It’s understandable why Hank Mitchell would want to kill his wife, Eliza.  Hank is ignorant of religious values.  He shuns religious tenets and institutions; Hank’s reaction to a Baptist minister reading a Bible passage to him is that “He dreaded hearing readings from the Bible, which usually made little sense to him” (141).  Furthermore, Hank seems content to merely pass his life in a secluded area of rural Ohio and not expose himself to others’ perspectives.  A beloved daughter has died, and he has no other family, so his wife means everything to him.

Well, maybe not.  After all, instead of being a husband who cares for his wife not merely by doing chores for her or assisting her with mobility, Hank kills her out of a mistaken sense of ending her poor quality of life or presumed pain (which is obviously more his pain than hers) with (talk about dehumanizing!) the horse tranquilizer Xylazine.  It’s no wonder, then, that the cognitive dissonance he experiences leads to a rather good climax worthy of a Hitchcock thriller.  That the identity of the person who digs up Eliza’s body not once, not twice, but four times and who puts her corpse on her bed those four times occurs on page 214 testifies to Sater’s ability to carry the reader’s interest until the end of the novel a mere eight pages later.

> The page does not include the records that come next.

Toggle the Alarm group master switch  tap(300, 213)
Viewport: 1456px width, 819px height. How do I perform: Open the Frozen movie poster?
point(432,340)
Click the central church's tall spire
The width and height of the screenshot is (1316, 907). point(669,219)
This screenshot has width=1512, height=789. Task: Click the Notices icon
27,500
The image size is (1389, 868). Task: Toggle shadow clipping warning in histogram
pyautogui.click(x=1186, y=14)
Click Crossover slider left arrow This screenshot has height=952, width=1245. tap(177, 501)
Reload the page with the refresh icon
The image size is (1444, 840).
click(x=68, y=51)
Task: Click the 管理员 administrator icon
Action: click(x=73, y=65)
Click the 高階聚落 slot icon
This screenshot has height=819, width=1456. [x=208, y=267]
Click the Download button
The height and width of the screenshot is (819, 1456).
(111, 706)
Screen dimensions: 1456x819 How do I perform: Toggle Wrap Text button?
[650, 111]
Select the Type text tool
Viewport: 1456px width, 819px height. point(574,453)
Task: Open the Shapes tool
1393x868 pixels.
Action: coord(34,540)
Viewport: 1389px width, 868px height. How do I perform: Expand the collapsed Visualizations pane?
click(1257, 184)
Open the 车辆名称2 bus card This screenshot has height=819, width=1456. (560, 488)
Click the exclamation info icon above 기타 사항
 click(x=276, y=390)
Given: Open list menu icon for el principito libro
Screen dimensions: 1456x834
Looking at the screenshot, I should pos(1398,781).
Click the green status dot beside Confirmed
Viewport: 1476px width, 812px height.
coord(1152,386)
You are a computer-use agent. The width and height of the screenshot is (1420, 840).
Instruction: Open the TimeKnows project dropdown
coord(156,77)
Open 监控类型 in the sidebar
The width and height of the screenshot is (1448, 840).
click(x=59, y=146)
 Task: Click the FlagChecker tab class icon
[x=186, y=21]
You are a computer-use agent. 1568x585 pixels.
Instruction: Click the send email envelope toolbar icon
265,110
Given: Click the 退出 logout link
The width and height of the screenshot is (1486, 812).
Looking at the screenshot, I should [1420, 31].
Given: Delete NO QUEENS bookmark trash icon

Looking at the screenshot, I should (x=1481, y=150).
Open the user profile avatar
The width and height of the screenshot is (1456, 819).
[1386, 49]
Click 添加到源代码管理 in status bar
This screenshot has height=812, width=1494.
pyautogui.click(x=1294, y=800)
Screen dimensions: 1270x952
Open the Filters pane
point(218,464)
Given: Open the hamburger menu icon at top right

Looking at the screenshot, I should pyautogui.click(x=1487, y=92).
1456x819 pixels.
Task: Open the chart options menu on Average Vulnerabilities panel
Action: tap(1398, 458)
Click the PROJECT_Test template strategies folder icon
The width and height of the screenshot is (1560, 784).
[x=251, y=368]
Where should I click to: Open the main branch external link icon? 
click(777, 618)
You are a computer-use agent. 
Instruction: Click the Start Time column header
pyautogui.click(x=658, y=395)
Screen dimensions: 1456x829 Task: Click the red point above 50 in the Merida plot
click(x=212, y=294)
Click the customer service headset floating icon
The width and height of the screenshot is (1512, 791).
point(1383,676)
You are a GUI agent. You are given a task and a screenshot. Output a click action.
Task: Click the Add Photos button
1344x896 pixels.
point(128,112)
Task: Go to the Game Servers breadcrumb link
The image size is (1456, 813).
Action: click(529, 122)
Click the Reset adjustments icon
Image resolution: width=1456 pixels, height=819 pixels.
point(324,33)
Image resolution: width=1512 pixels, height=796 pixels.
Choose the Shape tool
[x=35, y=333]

The denouement, however, spoils the plot.  In the penultimate chapter, Hank commits suicide by ingesting the same poison with which he killed Eliza.  In the final chapter titled “Epilogue”, subtitled “Spring”, Hank is magically reunited with Eliza and his deceased daughter Brenda.  Were the preceding 217 pages merely a dream?

Has Hank gone to Heaven—an unjustifiable conclusion, for, while God is merciful, He is also just.  Where would the justice be for a man who rejected one of the key purposes of his being a husband by murdering his wife at a time when she is most vulnerable?

Is Hank in a Purgatory-like state where he has a second chance to revise his life, abstaining from murdering her?  Impossible, since, as Christian theologians have demonstrated, Purgatory is not a site for reincarnation.

Or is this merely a feeble denouement to end the novel on a happy note because American readers who are as ignorant as Hank about the value of suffering cannot accept any suffering, any pain, thinking that it is always something which must be eradicated at all costs, even using immoral means?

Euthanasia advocates (those who want to kill the medically vulnerable and elderly out of misplaced compassion) will not appreciate the (anti)hero of Sater’s novel as a champion for their cause.  Hank, a husband of fifty-three years, is woefully ignorant on how to assist his wife with complications from her cancer, the most severe complication being seizures of which she is blissfully unaware when she comes out of them, but which disturb him immensely.

Prolife readers (the rest of us), however, can use Sater’s work as evidence that even what seems to be a dire case which would justify killing someone in assisted suicide or euthanasia always damages the one who kills.

Furthermore, those of us husbands who cared for our wives throughout their years of medical problems can be proud that we didn’t murder our beloved wives as Hank killed his.